Scott McEldowney, the county's assistant director of open space and natural resources, said having an additional set of eyes and ears will be helpful to the county's limited staff of rangers and land management specialists.
“It's exciting to take this next step, and I know it's exciting for the volunteers themselves to be included in a program that could be very significant to our operation,” McEldowney said.
Douglas County's open space and natural resources department has a volunteer mounted patrol program and a robust volunteer trail crew and naturalist programs.
“This was just a natural progression, to move into the ambassadors program,” McEldowney said.
McEldowney said the volunteer ambassadors will be responsible for reporting safety hazards or violations of the county's open space rules to the Douglas County Rangers, the enforcing authority for open spaces.
The ambassadors will have distinctive uniforms and travel in teams of two, McEldowney said. The county will announce when people can begin applying for the program. Volunteers must pass a background check and go through training for the county's ethics and sexual harassment policies, as well as a crash course in first aid, “Leave No Trace” and handling verbal confrontations.
Douglas County has seen about a 150% increase in open space visitation this year due to the pandemic, McEldowney said.

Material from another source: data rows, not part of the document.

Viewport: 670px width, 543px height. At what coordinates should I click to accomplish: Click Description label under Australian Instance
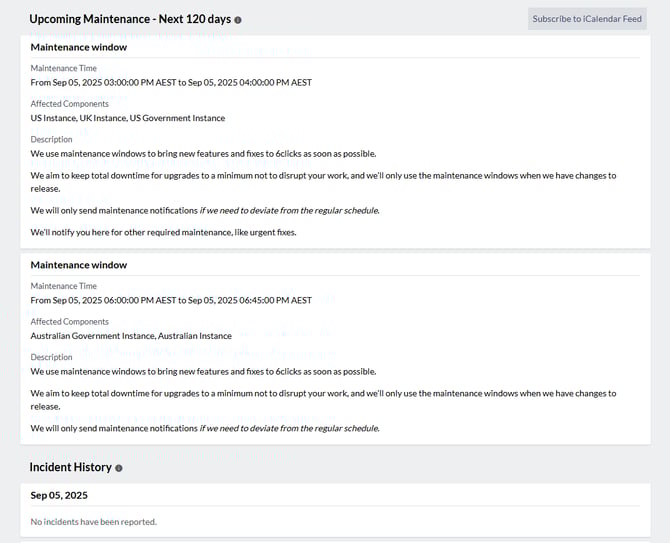[x=52, y=357]
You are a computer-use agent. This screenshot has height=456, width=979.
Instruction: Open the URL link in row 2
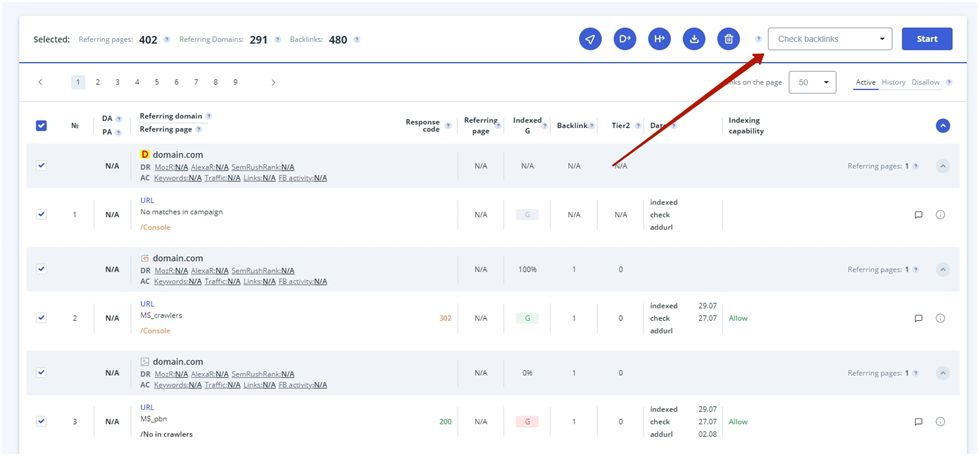point(147,304)

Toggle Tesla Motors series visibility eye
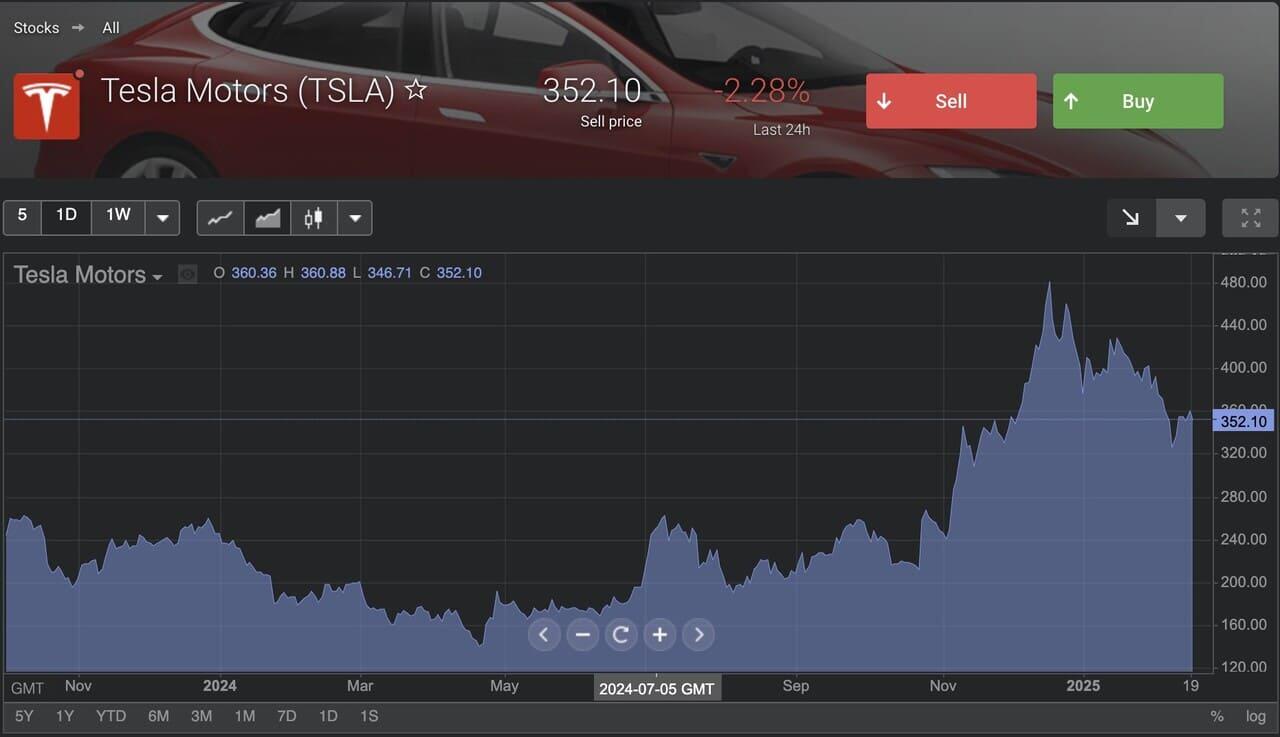point(187,274)
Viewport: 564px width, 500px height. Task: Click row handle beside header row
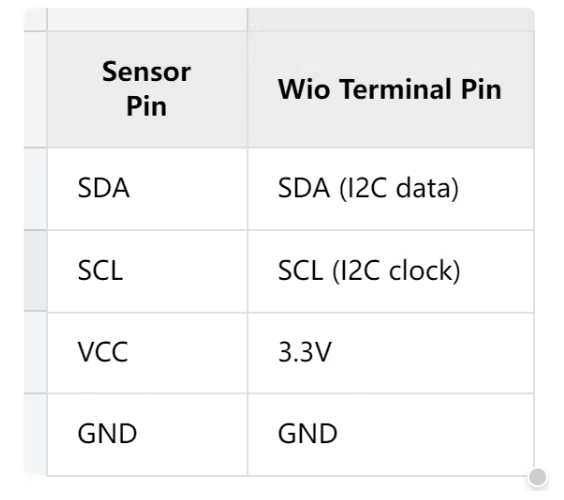point(35,89)
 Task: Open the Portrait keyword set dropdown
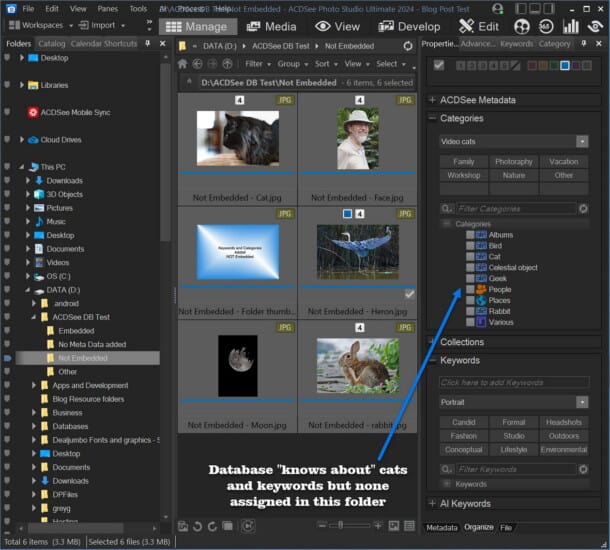click(582, 402)
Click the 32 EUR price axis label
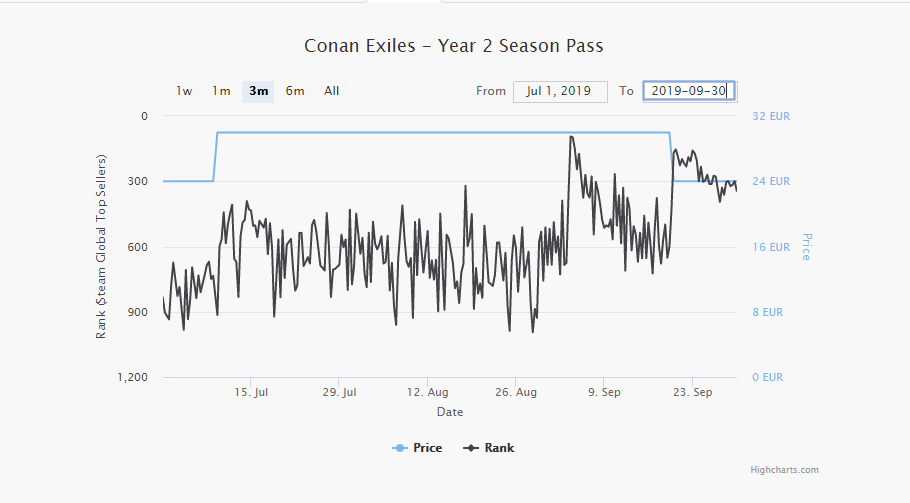Image resolution: width=910 pixels, height=503 pixels. [770, 116]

With ongoing limitations on public gatherings and people working from home, open space use is at an all-time high.
Brian O'Malley, of the Douglas County Open Space Advisory Committee, said the ambassadors will have a positive impact on the environment and wildlife as well. The ambassadors will keep an eye on visitors interacting with animals.
“It's another set of eyes for our rangers, who have a lot of area to patrol and they're busy all the time and they get called away, in certain situations where there's no one else at the open spaces. We'll fill that void.”
Greg Sprigg, former representative on Douglas County Open Space Advisory Committee, said he wanted Douglas County to emulate a similar program found in Jefferson County.
The county held its first in-person training session near Larkspur Aug. 29. The group will start patrolling within the next month.
“This program is in its infancy. This is a core group of people that have been involved with open space for a long time,” Sprigg said. “What we hope to do is have this core group of people train other people.”